Jack Rollins ‘The Séance’ Review
Written by: Myra Gabor
Towards the end of the Victoria Era, Albert Kench returns from Australia to England and finds his sister, Sally, incarcerated in an asylum. She is missing her right arm and her eyes look vacant. Sally is confined to bed, and Albert is determined to find out what happened to her while he was away.
Albert believes in science, technology and progress. He has no use for religion or everlasting life. In other words, he doesn’t believe in the soul. While in Australia, he saw aborigine children taken from their parents. At first he believed this to be cruel. Then he decided that it was much better for these children to grow up and drive past their “dirt worshipping” parents in the latest machines that modern technology could devise.
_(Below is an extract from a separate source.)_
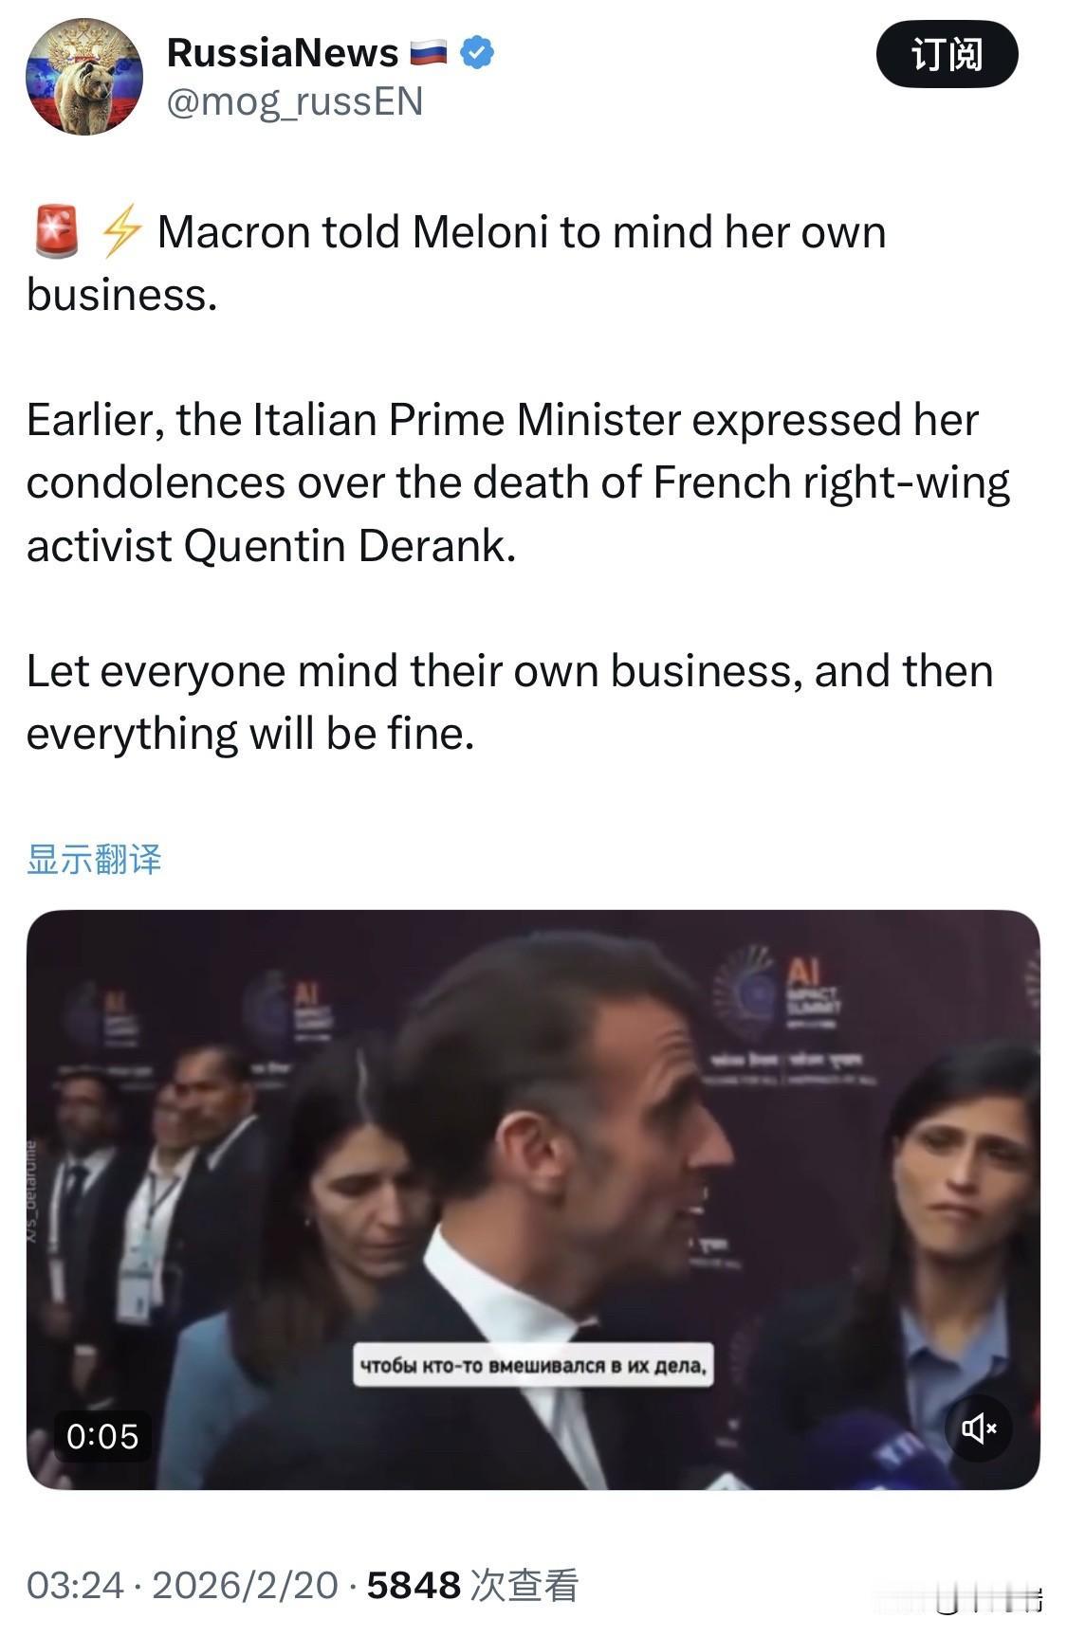1067x1637 pixels.
Task: Click the 订阅 subscribe button
Action: [947, 54]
After he leaves the asylum, he looks up an old acquaintance who visits Sally regularly so that he might find out what she knows about Sally’s condition. The acquaintance tells him a tale of a magic mirror and a demon that lives within it and which took Sally’s arm.
Of course, as a man of science, he finds the whole idea ridiculous.
The author undertakes to show us that abandoning religion is what the delights the devil. He tries to show us that attempting salvation doesn’t work without a corresponding belief in the soul.
There are some graphic parts in this novella, so it’s not for the squeamish.